La Princesse d'Axerik

Chapitre 27 : Les explications de Luke.

5707 mots, Catégorie: K+

Dernière mise à jour 10/11/2016 09:56

Jean Descole. Éminent scientifique. Archéologue passionné. Génie dans la fabrication de Machines incroyables. Maître dans l’art du déguisement. Assassin.

Personne ne savait comment fonctionnait la conscience de cet homme. Tantôt si mauvais qu’il peut tuer son propre frère. Tantôt si bon qu’il pourrait se sacrifier pour sauver un petit garçon qu’il connaît à peine.

Cet homme qui avait sacrifié son bonheur pour préserver celui de son frère, et qui était venu, plusieurs années plus tard, le tuer de ses propres mains !

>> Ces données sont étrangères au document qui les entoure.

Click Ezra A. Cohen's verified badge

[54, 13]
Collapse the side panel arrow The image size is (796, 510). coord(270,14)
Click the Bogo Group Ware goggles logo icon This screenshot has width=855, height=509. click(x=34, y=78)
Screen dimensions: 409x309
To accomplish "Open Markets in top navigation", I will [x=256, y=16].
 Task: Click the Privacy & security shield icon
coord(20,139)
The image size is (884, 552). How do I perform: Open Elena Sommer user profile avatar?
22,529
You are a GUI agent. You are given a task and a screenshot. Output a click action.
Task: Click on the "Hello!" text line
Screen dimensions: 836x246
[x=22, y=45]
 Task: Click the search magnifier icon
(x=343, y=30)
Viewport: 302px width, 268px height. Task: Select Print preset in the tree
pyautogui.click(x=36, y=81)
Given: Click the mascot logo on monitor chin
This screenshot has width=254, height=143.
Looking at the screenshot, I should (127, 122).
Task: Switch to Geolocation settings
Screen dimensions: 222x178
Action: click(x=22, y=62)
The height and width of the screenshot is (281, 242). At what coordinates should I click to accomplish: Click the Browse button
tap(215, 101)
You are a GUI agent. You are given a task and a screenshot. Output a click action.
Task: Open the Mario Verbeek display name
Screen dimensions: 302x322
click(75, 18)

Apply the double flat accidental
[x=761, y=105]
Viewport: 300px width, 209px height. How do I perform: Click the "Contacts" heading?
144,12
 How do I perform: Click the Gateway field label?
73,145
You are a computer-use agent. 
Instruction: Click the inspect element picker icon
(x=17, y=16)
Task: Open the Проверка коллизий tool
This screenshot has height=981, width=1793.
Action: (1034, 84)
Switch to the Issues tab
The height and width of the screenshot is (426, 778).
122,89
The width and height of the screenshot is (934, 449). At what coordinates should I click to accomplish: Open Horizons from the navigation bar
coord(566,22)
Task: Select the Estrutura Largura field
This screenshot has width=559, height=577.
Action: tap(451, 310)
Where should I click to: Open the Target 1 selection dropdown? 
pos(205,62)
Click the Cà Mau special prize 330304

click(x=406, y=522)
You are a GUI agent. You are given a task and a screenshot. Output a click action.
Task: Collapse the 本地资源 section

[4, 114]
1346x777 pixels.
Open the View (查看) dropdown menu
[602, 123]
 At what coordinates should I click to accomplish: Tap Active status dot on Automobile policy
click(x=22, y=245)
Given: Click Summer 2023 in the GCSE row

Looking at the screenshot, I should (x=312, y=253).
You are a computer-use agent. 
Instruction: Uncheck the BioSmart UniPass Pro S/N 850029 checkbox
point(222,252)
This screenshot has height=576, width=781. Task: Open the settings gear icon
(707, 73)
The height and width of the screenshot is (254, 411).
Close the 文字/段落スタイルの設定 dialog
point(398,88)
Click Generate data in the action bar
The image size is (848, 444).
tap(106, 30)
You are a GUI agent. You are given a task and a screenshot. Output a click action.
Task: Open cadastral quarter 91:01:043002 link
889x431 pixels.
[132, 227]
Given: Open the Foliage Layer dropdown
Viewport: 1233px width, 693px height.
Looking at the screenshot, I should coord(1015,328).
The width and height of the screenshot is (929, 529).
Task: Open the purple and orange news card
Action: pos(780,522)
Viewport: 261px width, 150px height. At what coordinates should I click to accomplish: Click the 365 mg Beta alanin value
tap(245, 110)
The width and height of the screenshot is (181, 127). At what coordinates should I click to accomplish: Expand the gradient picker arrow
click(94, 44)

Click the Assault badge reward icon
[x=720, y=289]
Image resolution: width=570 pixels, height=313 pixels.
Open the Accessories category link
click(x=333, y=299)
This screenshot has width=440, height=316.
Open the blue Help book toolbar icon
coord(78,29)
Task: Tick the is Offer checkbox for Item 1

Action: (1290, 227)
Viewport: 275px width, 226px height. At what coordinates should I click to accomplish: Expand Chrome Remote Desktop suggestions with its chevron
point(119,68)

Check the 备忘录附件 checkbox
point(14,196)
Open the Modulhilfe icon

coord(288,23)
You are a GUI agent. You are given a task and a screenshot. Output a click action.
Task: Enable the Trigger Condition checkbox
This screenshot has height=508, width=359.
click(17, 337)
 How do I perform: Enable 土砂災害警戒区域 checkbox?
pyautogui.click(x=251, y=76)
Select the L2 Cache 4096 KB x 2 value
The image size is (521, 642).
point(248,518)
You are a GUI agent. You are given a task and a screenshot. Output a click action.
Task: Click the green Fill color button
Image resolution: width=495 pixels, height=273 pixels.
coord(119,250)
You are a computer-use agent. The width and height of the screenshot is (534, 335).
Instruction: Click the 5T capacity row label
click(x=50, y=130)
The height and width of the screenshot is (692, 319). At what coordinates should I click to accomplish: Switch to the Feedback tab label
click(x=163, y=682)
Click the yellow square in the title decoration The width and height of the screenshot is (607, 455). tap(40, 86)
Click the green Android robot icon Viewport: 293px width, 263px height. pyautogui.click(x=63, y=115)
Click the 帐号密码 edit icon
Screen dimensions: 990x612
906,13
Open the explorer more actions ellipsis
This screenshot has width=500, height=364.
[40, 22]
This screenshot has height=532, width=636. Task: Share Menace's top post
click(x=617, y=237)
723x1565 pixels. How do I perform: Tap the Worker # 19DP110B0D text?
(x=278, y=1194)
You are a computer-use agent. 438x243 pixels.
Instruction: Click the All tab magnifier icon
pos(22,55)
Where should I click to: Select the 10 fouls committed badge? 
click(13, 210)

Pour Luke, la question ne se posait même pas. Bon ou mauvais, il avait tué le professeur. Et cette simple action suffisait pour transformer n’importe qui en ennemi pour le jeune apprenti.

« Vous… ai-je raison ? » Demanda-t-il tout en tremblant. Pas de peur, mais de colère.

Jean Descole esquissa un petit sourire.

« Est-ce le moment pour moi de succomber et de tout avouer ?

-Est-ce que j’ai raison ? » Répéta Luke en criant presque.

Descole se contenta de continuer de sourire. Luke se sentait oppressé par cette sensation. Descole avait été attrappé, désigné comme coupable. Pourtant c’était lui qui souriait, et son accusateur qui était énervé et inquiet.

Ce n’était pas censé être le contraire ?

« Je sais que c’est vous, inutile de me le confirmer », dit-il simplement pour faire comprendre à Descole qu’il n’avait pas besoin de lui.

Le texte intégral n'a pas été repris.